Ahead of the July 24th release of her upcoming album, The Balladeer, Lori McKenna remotely joins host – and fellow musician – Chris Shiflett for the latest episode of his Walkin’ the Floor podcast. In a 45-minute Zoom session prefaced by Shiflett’s admission that he has “been obsessed with her music ever since [her 2016 LP] The Bird and the Rifle came out,” McKenna talks about her songwriting process, her reasons for staying in the same New England town where she was born, and how lacking a Southern accent was a disadvantage when she started recording. Here are three things we learned from Shiflett’s chat with the Grammy-winning songwriter.
She’s one of Nashville’s most celebrated songwriters, but McKenna’s home base is, and has always been, Massachusetts.
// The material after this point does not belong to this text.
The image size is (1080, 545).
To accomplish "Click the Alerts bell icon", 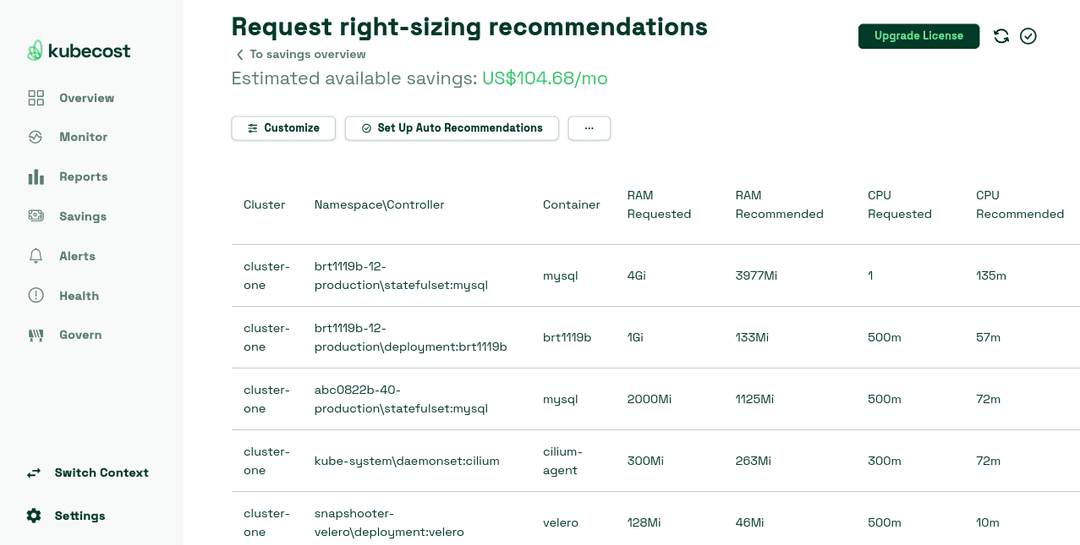I will click(36, 256).
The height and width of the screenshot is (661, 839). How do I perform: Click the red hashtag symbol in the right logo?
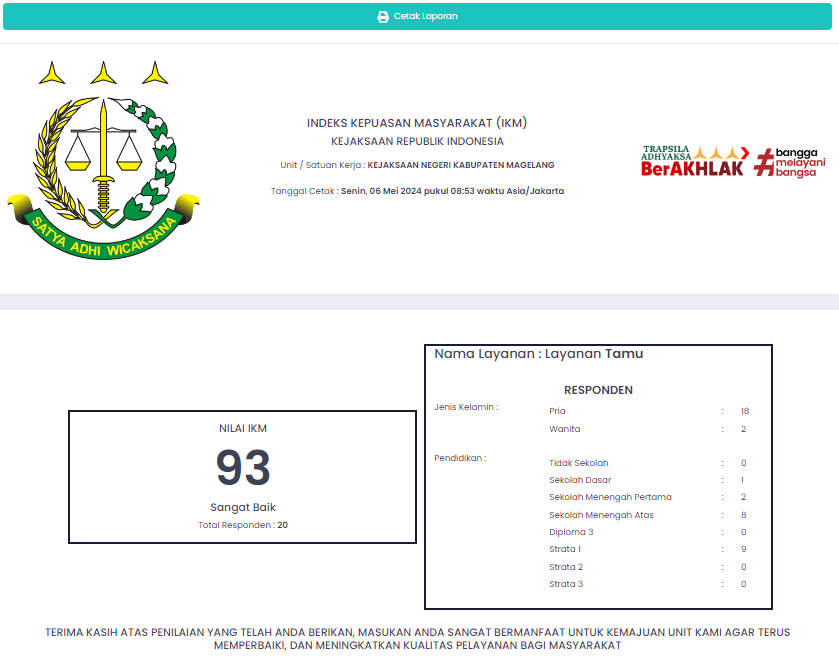[x=765, y=162]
McKenna lives 20 miles south of Boston, in the town of Stoughton, which initially caused some confusion when she began recording. “I literally fake a Southern accent because when I started singing in a studio, people would be like, ‘Hey, do you know you don’t pronounce your r’s? What word is that that you’re trying to sing?” I had all these problems with it where I didn’t know that I had a speech problem until I started singing in the studio. This was way before Nashville.”
Until about 15 years ago, McKenna had never co-written a song.
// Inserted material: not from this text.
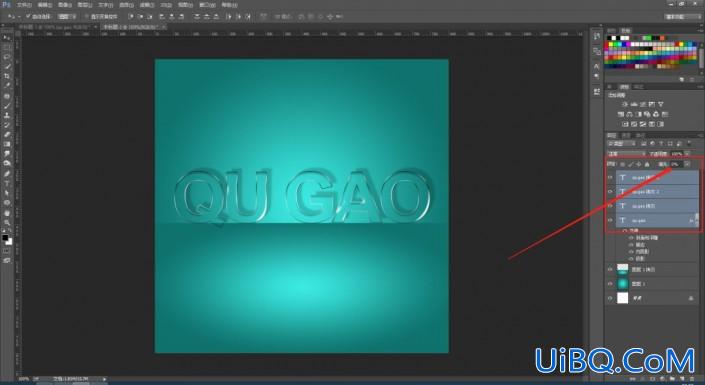
Task: Enable the Auto-Select checkbox in options bar
Action: click(x=28, y=16)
Making frequent trips to Nashville — sometimes there and back home in a single day — is commonplace for her now, as is writing with her fellow songsmiths while they are visiting or performing near her Massachusetts home. Today, co-writing sessions are common, especially via Zoom. But her first co-writing experience didn’t even happen until McKenna was 36 years old. “I love it,” she says of that process. “To me, co-writing just opened, like, a thousand doors in my head.” Some of her first Nashville co-writers were veterans including Mark D. Sanders, Liz Rose and a young Brandy Clark.
She’s won CMAs and Grammys, but her family’s grasp of her stellar songwriting career has taken some work.
“They don’t take me seriously,” McKenna jokes of her husband and kids. When she mentioned to her husband something her business manager said about the company that handles her touring, he was incredulous. “He said, ‘You have a company?’ ‘Yes, I have a company!’ It’s this big joke. I always joke about ‘Humble and Kind,’ because I literally wrote it just for [my kids], and then it became this thing that we were so blessed with. But the first time they heard [Tim] McGraw sing it, I said, ‘Are you hearing the words now?’ Because I know they don’t listen to them when I… you can’t make your kids think you’re cool no matter what.”